Assignment:
Across all of the records below, determine the number of lines containing the string "computer"; reply with that number only.

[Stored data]
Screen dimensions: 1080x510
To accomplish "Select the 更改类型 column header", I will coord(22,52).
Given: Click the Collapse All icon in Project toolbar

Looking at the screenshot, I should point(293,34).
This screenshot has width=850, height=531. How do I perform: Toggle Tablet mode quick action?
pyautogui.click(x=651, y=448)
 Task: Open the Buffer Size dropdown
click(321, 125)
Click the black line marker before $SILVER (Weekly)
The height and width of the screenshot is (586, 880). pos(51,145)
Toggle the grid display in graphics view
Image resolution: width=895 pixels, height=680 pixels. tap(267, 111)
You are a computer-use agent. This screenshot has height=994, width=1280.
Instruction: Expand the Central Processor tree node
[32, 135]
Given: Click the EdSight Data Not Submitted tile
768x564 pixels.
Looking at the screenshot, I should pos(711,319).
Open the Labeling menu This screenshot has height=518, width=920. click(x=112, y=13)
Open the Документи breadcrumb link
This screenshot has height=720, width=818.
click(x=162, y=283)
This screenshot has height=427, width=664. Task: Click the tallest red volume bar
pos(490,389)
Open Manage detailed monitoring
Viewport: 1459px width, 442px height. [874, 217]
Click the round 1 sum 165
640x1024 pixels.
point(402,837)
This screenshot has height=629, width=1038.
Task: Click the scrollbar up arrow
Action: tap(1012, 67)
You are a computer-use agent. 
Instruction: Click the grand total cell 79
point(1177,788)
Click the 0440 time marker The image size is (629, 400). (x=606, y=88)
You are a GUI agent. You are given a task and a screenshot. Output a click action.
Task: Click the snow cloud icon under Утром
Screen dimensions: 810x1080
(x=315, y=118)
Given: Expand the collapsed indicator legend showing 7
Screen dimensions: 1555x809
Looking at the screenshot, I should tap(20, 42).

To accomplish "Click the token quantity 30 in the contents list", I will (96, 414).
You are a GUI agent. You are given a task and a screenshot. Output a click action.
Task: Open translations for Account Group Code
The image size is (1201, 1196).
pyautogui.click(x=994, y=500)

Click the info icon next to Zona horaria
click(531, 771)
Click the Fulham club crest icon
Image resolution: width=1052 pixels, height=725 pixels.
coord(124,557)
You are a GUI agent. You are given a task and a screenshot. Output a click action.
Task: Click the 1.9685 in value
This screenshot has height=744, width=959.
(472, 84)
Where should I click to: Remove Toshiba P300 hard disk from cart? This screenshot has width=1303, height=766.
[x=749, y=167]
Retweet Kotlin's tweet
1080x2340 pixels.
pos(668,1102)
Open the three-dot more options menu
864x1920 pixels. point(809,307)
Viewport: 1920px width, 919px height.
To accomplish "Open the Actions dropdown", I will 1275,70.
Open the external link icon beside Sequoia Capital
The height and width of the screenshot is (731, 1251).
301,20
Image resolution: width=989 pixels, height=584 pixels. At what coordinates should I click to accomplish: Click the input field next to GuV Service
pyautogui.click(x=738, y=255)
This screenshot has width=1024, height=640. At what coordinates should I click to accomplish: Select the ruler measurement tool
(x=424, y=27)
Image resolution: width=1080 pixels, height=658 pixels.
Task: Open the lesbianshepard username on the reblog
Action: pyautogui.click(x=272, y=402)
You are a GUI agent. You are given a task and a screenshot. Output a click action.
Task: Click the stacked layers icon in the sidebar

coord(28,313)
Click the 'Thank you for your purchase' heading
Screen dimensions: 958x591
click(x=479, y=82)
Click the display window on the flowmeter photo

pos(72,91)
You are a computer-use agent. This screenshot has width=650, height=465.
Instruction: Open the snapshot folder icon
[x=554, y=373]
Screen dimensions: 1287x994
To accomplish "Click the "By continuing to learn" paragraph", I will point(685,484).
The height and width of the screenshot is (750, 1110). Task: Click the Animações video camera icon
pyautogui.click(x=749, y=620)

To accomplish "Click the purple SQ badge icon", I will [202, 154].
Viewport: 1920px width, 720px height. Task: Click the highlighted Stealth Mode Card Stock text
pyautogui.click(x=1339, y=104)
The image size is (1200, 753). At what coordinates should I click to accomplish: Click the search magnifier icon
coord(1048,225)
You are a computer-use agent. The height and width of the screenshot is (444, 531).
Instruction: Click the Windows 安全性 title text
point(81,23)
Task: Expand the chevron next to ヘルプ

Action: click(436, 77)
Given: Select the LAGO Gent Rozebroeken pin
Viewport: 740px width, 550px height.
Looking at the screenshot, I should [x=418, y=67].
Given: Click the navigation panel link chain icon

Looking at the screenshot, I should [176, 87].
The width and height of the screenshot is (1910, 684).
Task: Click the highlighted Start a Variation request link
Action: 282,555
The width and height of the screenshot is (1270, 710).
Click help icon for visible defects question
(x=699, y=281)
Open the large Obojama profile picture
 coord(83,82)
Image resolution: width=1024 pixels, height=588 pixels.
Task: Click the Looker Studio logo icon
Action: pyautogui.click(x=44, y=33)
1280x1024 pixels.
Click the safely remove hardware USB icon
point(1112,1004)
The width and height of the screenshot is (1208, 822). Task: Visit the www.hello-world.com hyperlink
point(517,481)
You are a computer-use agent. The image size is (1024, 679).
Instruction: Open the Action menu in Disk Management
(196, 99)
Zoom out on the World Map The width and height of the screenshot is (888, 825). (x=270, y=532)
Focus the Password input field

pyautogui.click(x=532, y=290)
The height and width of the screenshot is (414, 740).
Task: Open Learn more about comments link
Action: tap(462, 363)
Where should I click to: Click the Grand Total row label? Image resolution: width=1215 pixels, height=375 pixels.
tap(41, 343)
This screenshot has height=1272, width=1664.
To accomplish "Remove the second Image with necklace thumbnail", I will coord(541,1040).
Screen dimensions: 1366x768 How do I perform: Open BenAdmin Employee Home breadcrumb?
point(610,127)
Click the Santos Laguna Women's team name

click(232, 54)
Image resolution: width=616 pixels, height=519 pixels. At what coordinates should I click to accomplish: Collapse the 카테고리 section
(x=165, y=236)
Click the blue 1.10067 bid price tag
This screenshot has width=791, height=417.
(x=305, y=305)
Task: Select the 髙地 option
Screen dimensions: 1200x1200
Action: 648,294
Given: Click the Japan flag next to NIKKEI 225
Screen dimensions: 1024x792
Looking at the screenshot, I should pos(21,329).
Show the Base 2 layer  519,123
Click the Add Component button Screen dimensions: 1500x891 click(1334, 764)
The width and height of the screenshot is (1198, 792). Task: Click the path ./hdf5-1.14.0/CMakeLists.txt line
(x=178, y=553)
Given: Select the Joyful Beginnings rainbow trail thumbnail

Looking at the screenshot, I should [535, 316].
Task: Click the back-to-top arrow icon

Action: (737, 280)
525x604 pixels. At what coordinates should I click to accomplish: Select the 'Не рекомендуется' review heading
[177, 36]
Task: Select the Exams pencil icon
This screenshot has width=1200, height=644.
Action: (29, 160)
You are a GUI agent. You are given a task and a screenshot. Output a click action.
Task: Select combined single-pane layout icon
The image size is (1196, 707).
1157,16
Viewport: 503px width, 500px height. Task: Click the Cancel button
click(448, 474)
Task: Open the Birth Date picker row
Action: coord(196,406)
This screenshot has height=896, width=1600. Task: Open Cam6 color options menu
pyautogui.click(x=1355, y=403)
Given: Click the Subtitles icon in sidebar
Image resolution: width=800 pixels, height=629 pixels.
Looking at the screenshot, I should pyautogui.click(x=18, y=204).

Written response:
5